Petrophysical evaluation in horizontal wells using standard logging while drilling (LWD) data is challenging, especially in thin reservoirs (~ 4 ft) bounded by dense resistive formation. These challenges are predominately associated with the propagation deeper depth of investigation (DOI) resistivity measurements and limitation in recording azimuthal data around the borehole.In thin reservoirs the currently used electromagnetic (EM) resistivity tools with deeper DOI are usually affected by proximal beds which results in inaccurate saturation estimation for the target zone.
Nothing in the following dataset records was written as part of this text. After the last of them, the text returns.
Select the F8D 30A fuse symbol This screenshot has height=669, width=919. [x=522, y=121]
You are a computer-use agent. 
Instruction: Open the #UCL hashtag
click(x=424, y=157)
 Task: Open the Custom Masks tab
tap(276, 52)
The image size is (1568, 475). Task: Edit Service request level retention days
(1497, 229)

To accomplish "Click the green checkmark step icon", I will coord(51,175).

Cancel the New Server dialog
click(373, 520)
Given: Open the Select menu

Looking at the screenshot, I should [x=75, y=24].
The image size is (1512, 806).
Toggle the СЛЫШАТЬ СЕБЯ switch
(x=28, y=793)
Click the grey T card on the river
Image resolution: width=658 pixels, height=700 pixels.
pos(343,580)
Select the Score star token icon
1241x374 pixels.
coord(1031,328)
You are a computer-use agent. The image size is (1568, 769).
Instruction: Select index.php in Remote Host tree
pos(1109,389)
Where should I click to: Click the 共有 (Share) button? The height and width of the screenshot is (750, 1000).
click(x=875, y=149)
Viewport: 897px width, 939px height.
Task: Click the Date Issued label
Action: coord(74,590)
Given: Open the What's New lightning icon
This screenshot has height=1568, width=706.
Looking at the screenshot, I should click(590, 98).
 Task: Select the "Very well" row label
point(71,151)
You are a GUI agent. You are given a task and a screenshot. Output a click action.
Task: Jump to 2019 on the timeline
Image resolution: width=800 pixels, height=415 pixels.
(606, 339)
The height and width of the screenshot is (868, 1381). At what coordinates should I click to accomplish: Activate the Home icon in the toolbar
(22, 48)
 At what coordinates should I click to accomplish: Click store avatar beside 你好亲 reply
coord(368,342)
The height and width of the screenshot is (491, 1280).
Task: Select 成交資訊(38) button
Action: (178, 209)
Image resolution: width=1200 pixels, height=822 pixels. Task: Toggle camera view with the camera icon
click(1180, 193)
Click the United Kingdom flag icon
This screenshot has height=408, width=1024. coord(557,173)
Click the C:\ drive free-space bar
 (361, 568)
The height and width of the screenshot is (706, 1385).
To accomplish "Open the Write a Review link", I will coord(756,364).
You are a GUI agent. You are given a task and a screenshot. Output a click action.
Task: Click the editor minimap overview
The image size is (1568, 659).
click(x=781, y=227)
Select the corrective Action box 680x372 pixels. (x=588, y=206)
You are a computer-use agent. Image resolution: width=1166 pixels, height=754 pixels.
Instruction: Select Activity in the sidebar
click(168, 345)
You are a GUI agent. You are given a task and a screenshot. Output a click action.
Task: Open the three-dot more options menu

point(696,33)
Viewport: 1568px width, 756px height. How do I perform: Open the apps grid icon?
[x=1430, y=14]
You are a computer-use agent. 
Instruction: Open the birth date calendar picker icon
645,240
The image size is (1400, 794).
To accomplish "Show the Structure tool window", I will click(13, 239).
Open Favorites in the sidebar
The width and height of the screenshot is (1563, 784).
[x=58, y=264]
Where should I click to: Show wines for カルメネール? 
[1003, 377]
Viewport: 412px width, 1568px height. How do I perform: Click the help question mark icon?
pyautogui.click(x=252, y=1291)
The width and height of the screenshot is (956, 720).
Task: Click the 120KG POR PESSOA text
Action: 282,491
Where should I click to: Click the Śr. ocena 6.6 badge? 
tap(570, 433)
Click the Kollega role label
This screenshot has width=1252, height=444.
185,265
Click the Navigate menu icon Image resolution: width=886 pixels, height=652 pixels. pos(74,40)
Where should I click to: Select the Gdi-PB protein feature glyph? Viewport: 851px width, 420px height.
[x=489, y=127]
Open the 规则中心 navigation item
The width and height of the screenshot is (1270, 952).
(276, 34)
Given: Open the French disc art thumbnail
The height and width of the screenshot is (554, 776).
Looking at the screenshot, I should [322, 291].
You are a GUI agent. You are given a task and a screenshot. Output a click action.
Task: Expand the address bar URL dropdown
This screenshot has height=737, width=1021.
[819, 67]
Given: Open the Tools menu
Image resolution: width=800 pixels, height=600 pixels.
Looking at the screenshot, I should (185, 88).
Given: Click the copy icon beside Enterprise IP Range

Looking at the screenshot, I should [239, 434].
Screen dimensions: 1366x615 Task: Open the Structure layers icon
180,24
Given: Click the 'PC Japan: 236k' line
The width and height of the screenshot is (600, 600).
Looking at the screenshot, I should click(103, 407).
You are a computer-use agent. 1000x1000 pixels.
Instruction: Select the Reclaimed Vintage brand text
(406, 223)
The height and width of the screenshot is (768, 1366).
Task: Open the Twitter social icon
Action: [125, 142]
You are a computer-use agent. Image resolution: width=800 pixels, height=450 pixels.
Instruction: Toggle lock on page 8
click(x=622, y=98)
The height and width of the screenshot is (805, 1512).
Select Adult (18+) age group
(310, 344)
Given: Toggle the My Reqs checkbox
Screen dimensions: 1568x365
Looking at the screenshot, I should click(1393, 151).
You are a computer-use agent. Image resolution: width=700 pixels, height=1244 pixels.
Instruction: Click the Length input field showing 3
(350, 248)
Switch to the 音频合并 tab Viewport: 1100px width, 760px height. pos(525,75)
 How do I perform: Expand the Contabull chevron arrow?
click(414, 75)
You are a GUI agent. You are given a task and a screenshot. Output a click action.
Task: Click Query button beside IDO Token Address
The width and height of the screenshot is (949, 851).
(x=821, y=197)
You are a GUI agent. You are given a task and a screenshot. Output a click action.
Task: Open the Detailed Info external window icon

Add to that, the traditional way of computing saturation using average porosity and resistivity measurements neglecting the variation around the borehole; this may result over/underestimating the water saturation which is an important factor in the STOOIP calculation. This paper will discuss a "3D Petrophysical" approach utilizing a new technology that provides shallow azimuthal resistivity measurements around the borehole. The approach is used in integration with the available methodology of utilizing azimuthal density data to capture the variation in water saturation (Sw) around the borehole in thin heterogeneous carbonate reservoirs.